# [本文]

****************************************

旦那は脳リンパ腫を発症すると、
まず目が見えなくなった。

正確には同名半盲といって視野の半分がかけてたそう。
車の運転はできなくなった。

その後利き手だった右腕が動かなくなった。
お箸やスプーンは器用に左で使えるようになり、字や絵もそれなりに書くことができるようになって、
すごいなあ…
と私はいつも感心して見てた。

闘病後半になると、歩行がたどたどしくなり、支えが必要になった。

亡くなる4ヶ月くらい前から歩行や立ち上がりが難しくなってきて、立つことも歩くこともできなくなった。

声もだんだんと小さくなり、話すことができなくなった。

なんでもおいしく食べる人だったけど、飲み込むことができなくなって食事がとれなくなった。

****************************************

# [資料]
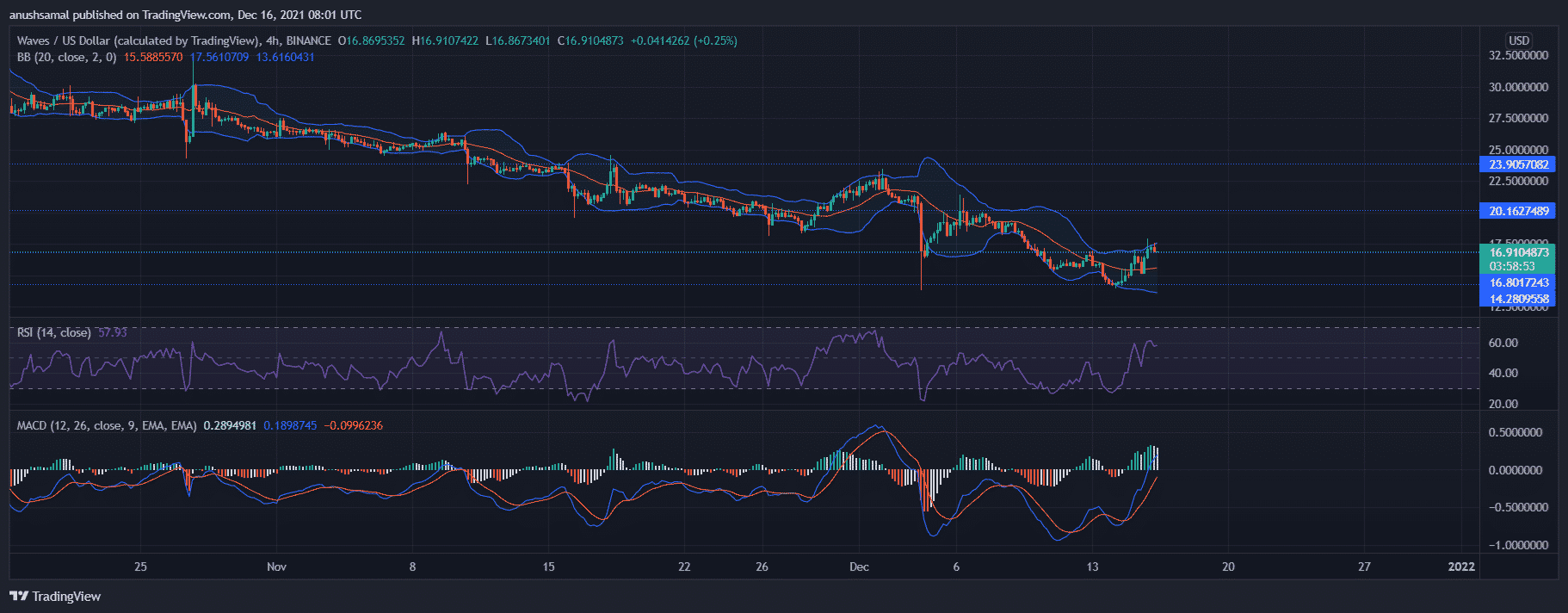The width and height of the screenshot is (1568, 613).
Task: Click the Nov label on time axis
Action: click(x=276, y=567)
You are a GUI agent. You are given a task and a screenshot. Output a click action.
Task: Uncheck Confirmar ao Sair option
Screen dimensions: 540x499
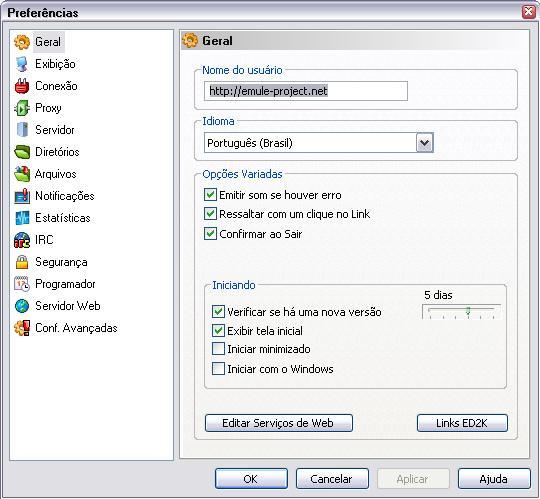click(x=210, y=234)
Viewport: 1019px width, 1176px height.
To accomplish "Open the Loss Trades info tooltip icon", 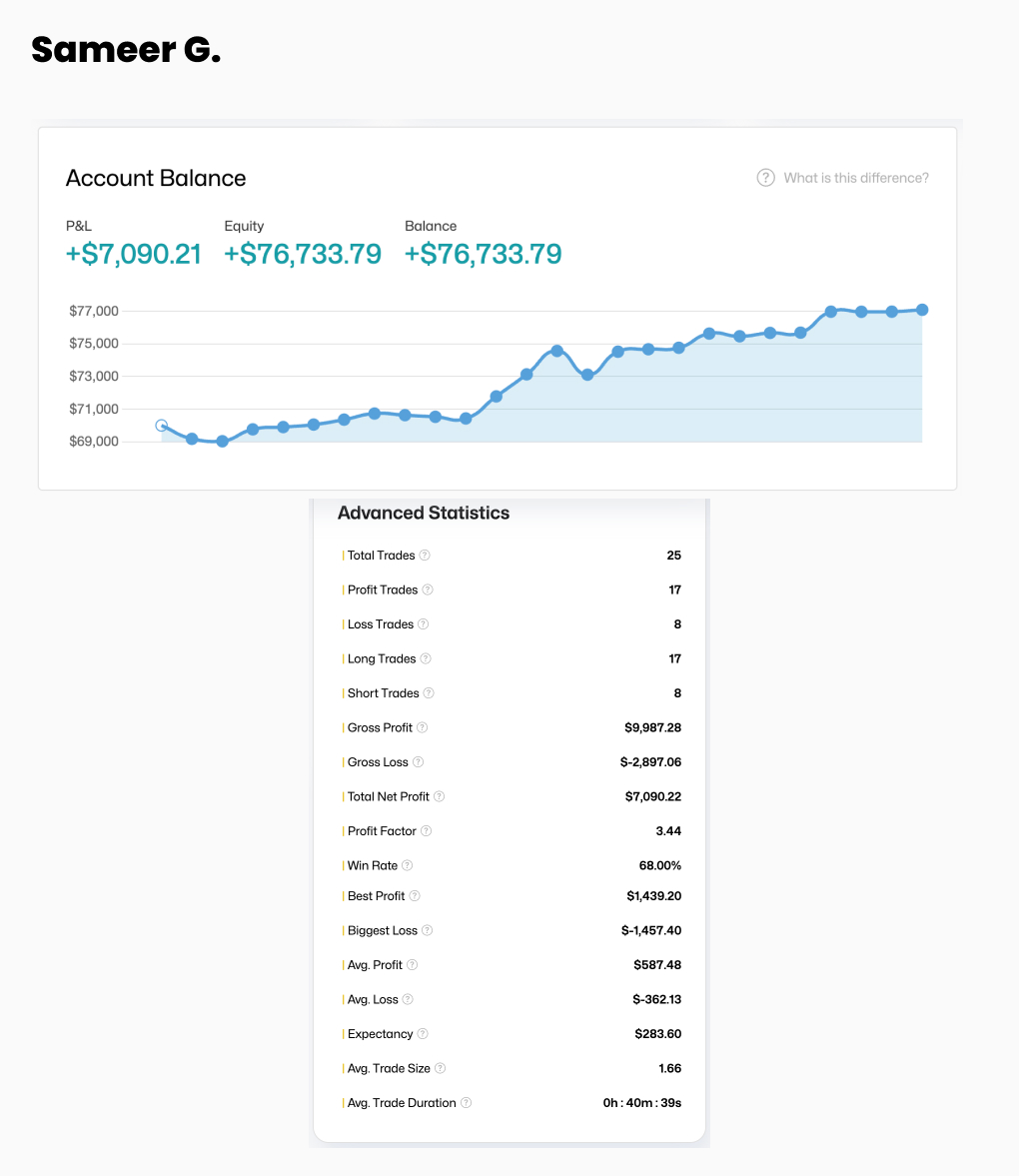I will (424, 624).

****************************************

# [練習問題]
**A)** 夫の闘病をつづった本文では、脳リンパ腫を発症したあと、最初にどのような変化が起きたと書かれていますか。
**B)** 夫の闘病をつづった本文の最後の一文に続けて、その先を書き継ぎなさい。

# [解答]
**A)** 目が見えなくなりました。正確には、視野の半分がかける同名半盲でした。

**B)**
ギリギリまで水分だけでも口からとったけど、それも最後はできなくなった。

多分、視野も後半はかなり狭まっていてあまり良く見えていなかったと思う。

だんだん少しずつ不自由になり、できることが減ってくるのに、

旦那はちっとも変わらなかった。

不自由になったからといって必要以上に落ち込むこともなく、
その中でできること、面白いネタを探して楽しんでた。


お盆期間中、義母と久しぶりに会った。

お盆なので、亡くなった人たちを思い出し、振り返る時間があった。
16年前に亡くなった義父は胆管ガンから肝臓ガンになりあの時は大変だった、かわいそうだったと義母が言った。

比べようもないこと、比べても仕方のないことだけど、、、
会話のニュアンスをうまく伝えられないのですが、私は旦那が、そして私たちがあまり大変じゃなかったように思われてるような気がした。。。

旦那はいつも平気そうな様子だったから、
さほど苦しんでなかったと、錯覚しているのかもしれない。

すると長男が、お父さんはいろんなことができなくてかわいそうだった…じいちゃんは最後まで自由にうごけてたから…とポツリと言った。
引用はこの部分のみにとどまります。